• 12May

    Ross Hogarth ha lavorato su dischi di artisti che tutti nella vita abbiamo ascoltato, magari indirettamente almeno una volta, come Jackson Browne, Bonnie Raitt, Fleetwood Mac, Rem, Motley Crue e Doobie Brothers. Insomma vanta una esperienza unica in una più che trentennale carriera, quindi vale la pena di ascoltare i consigli che generosamente dispensa.
    Il suo motto è ‘Whatever works‘ (qualsiasi cosa ci stia bene) e descrive la sua filosofia perfettamente: in studio di registrazione non ci sono regole rigide, quello che va bene per un progetto magari non funzionerà nel prossimo.
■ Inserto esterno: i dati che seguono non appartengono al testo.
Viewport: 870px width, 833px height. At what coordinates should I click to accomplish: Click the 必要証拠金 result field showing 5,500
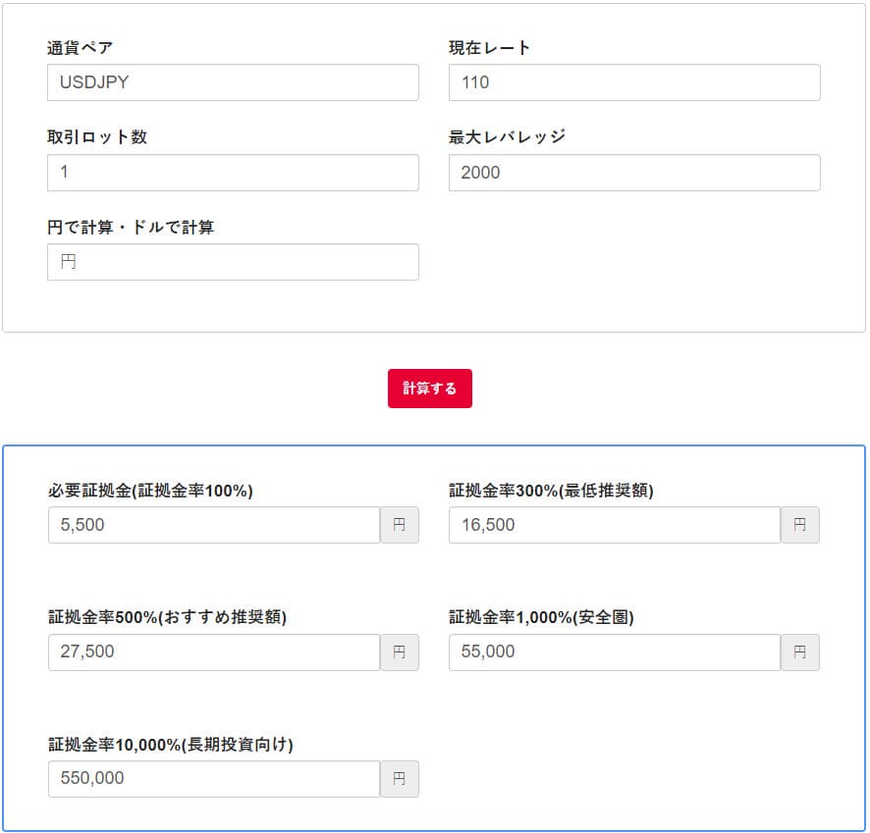click(213, 525)
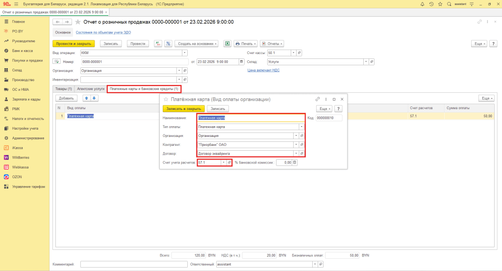Expand the Вид операции dropdown list
Viewport: 502px width, 271px height.
click(x=184, y=53)
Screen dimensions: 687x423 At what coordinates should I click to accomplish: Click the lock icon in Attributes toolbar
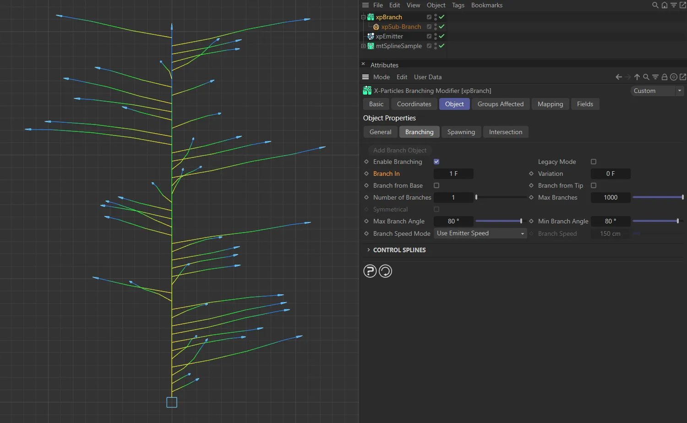(665, 77)
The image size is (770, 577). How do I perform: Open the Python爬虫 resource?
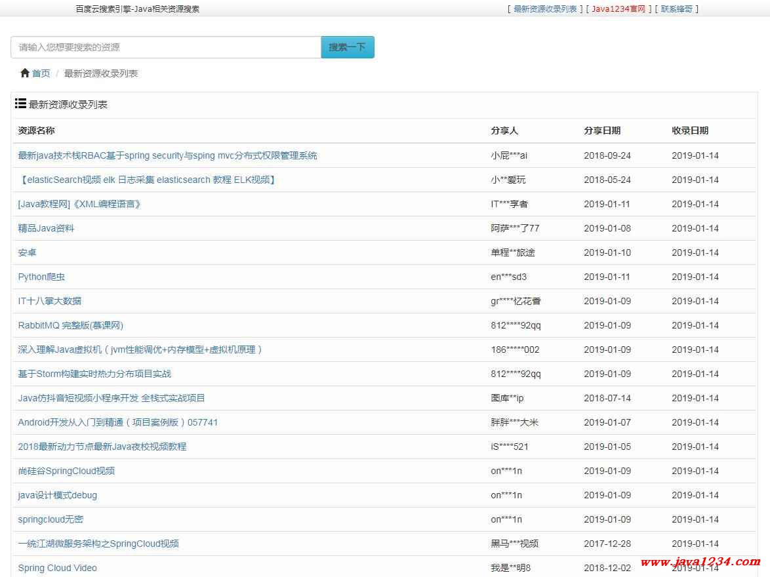pyautogui.click(x=41, y=277)
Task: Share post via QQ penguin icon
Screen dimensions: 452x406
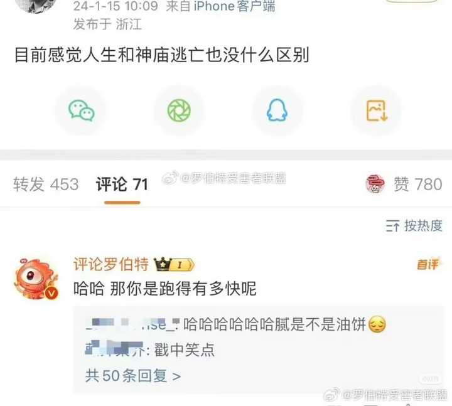Action: click(x=277, y=110)
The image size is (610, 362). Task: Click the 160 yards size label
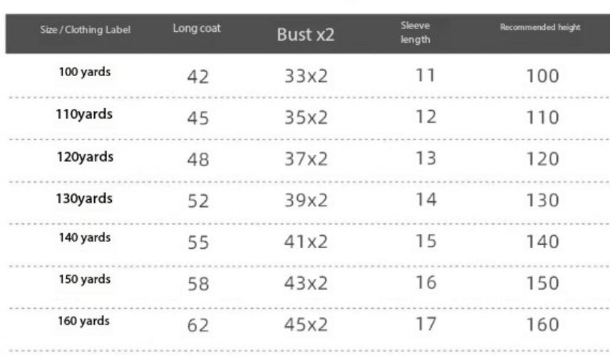pyautogui.click(x=84, y=320)
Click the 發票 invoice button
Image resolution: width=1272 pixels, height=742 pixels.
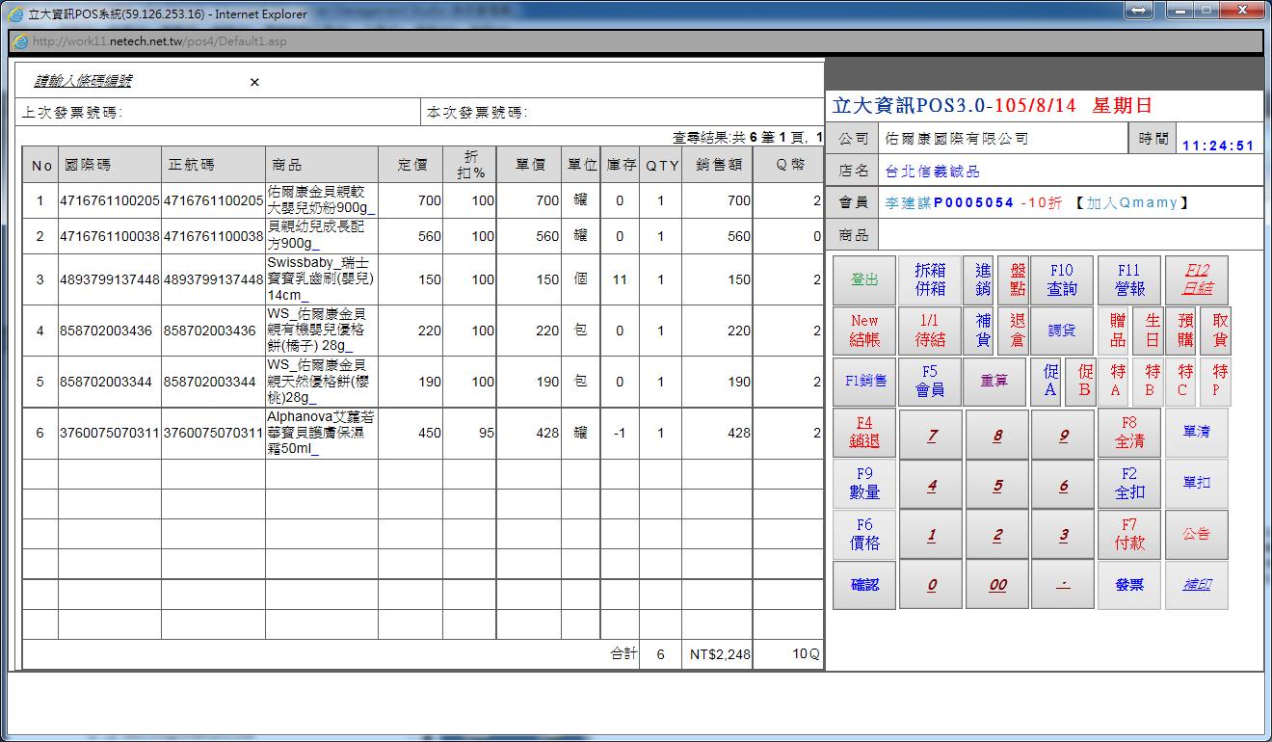coord(1129,585)
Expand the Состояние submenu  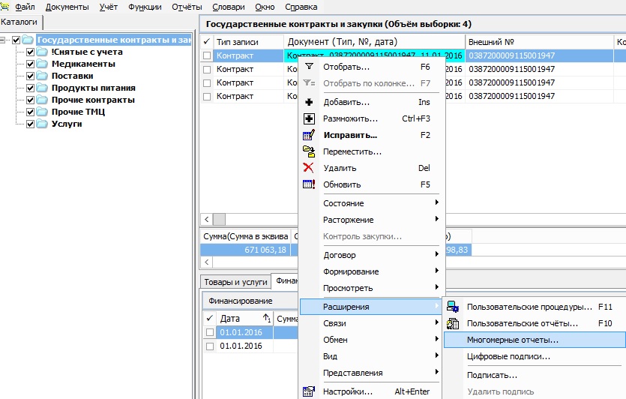(x=372, y=203)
    Questo approccio fa spesso arricciare il naso ai cosiddetti ‘audiofili’ alla ricerca del suono ‘perfetto’ ma il successo di Ross ne dimostra la validità.
    Ovviamente ci sono anche delle linee generali che segue in ogni sessione di registrazione, ed in alcune interviste svela quali sono quelle che segue per catturare al meglio le voci degli artisti.
    La prima importante considerazione da fare riguarda il tipo di voce ed il risultato che si vuole ottenere da essa, che sarà influenzato dalla scelta del microfono giusto, del preamplificatore giusto e del compressore giusto.
    La maggior parte delle volte egli dice di utilizzare microfoni a condensatore largo (per esempio Neumann U87) ma nel caso di cantanti estremamente ‘potenti’ un dinamico (per esempio Shure sm58) può funzionare meglio.
    Anche l’ambiente della registrazione ha una sua importanza, perchè specialmente quando viene applicata compressione, esso diventerà parte fondamentale del suono. Per questo Ross dice di preferire sale grandi rispetto alle tipiche piccole ‘vocal booths’(cabine di registrazione).
    Hogarth dice di registrare le parti vocali quasi sempre con un compressore innescato, non solamente per controllare le dinamiche del cantante, ma anche per imprimere al suono il ‘timbro’ di certi compressori come il LA3A, il 1176 o il Distressor.
    In questo modo, lavorando il suono mentre lo si registra, si arriva alla fase del missaggio con una direzione precisa e con la possibilità di concentrarsi su direzioni artistiche piuttosto che tecniche… non possiamo che concordare!